A malicious contract can reenter claimFaucetTokens() during the ETH transfer and claim tokens two times before the state is updated. Why is it exaclty 2 times, explanind in the POC section below.
Likelihood: High
| Factor | Observation | Likelihood Influence |
|---|---|---|
| Access Level | Publicly callable by anyone | High |
| Exploit Complexity | Low — can use a reentrant smart contract | High |
| Detectability | Visible during faucet use | Medium |
| Impact | Loss of funds and tokens | High |
Impact: High
| Impact Area | Description |
|---|---|
| Funds | Malicious user can drain tokens from the faucet two times per cooldown period. |
| Security | Classic reentrancy vulnerability; could compromise the faucet’s integrity. |
| Fairness | Legitimate users may be blocked or receive fewer tokens. |
| Reputation | Exploit could damage trust in the protocol. |
Why it’s limited to two drips?
Outer call (first drip)
On the first claimFaucetTokens() call the contract sets hasClaimedEth[msg.sender] = true (for first-time claimers) before doing the external call{value: ...}("").
Then the contract calls the attacker’s receive() while the outer invocation is still executing.
First nested call (second drip)
Inside receive(), a nested claimFaucetTokens() call runs.

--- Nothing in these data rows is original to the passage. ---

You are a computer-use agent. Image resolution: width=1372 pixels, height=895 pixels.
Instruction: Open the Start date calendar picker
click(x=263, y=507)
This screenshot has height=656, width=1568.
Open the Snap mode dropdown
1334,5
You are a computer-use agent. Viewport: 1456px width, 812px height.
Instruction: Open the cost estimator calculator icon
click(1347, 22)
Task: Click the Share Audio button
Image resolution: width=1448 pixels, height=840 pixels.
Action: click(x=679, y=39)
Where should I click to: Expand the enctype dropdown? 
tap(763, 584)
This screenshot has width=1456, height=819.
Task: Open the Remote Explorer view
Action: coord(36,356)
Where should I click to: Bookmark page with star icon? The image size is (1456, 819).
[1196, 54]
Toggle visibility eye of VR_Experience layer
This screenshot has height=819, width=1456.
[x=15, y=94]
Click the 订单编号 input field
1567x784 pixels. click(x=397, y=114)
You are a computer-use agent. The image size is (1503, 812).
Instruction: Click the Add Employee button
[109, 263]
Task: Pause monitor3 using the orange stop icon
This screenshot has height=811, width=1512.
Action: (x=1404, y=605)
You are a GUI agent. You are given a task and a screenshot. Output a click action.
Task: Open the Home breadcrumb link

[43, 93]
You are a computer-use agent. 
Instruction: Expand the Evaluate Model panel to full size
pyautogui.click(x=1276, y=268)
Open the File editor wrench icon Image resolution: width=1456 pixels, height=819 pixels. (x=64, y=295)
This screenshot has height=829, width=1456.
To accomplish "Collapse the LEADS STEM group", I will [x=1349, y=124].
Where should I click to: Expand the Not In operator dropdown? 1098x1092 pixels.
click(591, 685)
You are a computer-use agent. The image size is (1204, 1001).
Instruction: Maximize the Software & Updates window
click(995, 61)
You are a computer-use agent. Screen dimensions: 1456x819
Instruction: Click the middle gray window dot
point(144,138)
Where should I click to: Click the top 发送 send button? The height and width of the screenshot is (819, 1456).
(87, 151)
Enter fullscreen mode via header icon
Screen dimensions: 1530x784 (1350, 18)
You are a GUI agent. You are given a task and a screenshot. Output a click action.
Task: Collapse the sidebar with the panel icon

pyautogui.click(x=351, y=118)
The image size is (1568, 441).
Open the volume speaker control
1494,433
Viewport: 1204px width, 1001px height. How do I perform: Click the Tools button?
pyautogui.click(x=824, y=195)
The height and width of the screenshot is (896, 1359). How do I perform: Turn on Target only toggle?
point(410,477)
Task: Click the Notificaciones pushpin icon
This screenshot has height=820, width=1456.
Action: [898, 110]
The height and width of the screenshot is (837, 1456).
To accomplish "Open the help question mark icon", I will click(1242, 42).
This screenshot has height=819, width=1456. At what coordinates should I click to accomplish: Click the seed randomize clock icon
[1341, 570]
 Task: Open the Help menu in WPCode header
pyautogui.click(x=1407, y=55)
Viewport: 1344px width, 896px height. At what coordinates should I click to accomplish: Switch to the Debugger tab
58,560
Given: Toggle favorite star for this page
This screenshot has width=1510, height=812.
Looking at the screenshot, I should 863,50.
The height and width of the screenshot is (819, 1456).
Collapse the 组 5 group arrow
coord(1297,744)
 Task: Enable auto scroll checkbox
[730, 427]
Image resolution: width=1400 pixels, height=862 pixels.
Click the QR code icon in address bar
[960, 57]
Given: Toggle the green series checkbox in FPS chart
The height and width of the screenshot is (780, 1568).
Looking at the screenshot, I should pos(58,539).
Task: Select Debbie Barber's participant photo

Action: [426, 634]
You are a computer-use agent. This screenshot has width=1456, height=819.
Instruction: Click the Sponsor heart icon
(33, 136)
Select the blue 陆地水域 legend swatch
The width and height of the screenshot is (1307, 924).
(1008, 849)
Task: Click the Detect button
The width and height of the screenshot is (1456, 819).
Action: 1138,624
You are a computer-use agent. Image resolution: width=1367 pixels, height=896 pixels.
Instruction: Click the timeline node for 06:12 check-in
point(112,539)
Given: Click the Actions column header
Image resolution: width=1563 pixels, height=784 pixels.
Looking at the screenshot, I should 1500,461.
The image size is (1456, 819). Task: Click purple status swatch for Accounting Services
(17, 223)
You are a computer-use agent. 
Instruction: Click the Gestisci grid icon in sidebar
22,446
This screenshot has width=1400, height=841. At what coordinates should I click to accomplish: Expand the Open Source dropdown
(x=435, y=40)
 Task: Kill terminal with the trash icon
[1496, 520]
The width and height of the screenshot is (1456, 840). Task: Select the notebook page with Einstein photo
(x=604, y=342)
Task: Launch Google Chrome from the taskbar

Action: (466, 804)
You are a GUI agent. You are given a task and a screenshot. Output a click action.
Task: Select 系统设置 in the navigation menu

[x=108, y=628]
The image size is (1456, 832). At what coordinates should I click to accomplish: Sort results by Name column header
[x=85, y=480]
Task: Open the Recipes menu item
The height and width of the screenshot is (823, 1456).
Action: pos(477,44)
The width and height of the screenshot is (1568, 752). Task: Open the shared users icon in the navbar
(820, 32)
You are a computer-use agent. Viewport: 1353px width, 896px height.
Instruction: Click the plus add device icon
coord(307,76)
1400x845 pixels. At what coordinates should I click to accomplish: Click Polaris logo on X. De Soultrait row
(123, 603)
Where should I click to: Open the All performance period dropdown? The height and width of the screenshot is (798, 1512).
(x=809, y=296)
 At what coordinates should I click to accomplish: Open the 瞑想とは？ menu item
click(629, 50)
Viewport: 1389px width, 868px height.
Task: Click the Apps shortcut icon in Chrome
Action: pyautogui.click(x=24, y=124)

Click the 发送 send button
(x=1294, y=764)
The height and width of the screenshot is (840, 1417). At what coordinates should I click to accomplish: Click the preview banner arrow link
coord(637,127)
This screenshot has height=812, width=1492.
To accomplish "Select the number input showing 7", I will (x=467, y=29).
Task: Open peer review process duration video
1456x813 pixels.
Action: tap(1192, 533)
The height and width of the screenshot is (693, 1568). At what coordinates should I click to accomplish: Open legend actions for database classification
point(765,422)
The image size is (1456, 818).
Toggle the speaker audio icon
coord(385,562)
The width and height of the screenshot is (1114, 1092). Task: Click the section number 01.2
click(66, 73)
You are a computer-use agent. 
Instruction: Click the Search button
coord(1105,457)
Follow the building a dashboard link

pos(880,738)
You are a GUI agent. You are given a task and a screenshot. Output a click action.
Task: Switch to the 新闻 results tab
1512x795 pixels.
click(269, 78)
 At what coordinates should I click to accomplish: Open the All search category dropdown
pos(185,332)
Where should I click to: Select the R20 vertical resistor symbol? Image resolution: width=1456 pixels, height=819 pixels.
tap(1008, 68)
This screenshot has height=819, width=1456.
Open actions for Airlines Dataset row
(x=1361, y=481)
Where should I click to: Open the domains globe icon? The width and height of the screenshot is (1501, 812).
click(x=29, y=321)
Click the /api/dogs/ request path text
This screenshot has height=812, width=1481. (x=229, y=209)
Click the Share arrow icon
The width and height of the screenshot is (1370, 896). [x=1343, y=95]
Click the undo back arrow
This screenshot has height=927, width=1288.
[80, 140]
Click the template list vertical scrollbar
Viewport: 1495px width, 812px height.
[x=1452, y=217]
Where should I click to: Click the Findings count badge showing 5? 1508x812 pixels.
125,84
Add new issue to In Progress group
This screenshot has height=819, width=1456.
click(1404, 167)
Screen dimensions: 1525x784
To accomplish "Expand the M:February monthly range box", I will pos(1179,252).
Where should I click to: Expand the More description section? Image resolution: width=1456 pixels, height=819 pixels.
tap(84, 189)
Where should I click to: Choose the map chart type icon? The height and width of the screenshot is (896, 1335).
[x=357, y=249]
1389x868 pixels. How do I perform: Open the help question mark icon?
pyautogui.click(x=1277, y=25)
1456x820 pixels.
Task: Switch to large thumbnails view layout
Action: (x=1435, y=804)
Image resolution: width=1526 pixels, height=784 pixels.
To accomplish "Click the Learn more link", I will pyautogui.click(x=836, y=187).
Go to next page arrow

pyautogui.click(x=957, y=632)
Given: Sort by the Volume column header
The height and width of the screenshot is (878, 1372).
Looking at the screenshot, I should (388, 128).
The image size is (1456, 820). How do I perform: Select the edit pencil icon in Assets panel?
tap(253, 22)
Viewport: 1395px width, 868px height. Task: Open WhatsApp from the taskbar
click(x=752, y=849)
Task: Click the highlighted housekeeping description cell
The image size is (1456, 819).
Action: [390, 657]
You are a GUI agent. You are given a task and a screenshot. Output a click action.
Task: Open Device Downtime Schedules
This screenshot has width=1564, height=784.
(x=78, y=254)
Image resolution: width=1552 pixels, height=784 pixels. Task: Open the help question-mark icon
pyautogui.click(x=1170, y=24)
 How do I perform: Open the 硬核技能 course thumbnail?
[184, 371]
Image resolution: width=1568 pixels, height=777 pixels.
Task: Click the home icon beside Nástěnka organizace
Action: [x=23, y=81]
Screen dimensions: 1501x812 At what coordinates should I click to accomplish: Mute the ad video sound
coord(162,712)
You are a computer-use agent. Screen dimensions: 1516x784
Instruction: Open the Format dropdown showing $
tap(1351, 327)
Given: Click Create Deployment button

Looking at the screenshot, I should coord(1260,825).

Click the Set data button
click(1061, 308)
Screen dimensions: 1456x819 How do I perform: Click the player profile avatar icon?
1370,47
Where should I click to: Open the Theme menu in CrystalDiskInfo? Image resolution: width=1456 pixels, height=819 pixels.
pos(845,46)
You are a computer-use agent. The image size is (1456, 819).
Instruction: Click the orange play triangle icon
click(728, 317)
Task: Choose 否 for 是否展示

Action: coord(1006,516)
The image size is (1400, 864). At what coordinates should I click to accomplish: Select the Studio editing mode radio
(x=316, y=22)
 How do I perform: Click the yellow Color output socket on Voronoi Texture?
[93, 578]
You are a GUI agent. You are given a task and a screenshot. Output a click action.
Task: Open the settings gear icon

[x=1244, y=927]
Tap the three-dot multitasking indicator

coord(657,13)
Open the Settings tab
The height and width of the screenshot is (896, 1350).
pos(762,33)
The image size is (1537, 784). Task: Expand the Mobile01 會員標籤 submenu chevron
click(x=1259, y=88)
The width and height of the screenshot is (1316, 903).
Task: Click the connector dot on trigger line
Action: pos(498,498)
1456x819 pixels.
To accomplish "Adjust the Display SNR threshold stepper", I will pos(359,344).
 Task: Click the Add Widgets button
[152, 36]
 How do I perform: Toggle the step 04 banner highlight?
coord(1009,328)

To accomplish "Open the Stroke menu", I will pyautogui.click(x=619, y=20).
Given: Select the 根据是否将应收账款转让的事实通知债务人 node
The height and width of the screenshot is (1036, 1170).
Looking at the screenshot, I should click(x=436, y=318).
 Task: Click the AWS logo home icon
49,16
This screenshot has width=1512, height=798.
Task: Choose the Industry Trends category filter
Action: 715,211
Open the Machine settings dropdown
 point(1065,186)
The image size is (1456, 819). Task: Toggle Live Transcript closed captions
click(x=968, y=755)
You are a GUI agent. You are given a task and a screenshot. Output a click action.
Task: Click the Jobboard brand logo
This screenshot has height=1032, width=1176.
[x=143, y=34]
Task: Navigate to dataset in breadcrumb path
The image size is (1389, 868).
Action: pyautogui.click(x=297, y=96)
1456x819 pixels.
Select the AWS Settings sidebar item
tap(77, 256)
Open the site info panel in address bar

Because lastClaimTime and dailyClaimCount are still not updated by the outer call yet, the nested call passes the cooldown and limit checks.
hasClaimedEth is already true, so the nested call does not perform another ETH .call{value:...} but it does perform the token _transfer and then executes its own state updates — including setting lastClaimTime[msg.sender] = block.timestamp.
Any further nested attempts (third and beyond) fail
After the first nested call completes, lastClaimTime is now set. Any further nested call from the same receive() will hit: if (block.timestamp < lastClaimTime[msg.sender] + CLAIM_COOLDOWN) revert ClaimCooldownOn(); and thus revert. So you get no third successful token drip.
Nevertheless, this is still a real vulnerability: even one extra nested drip is unacceptable. Fix it by applying Checks → Effects → Interactions
Move the external call after updating all critical state variables
Optionally, add nonReentrant modifier from OpenZeppelin’s ReentrancyGuard.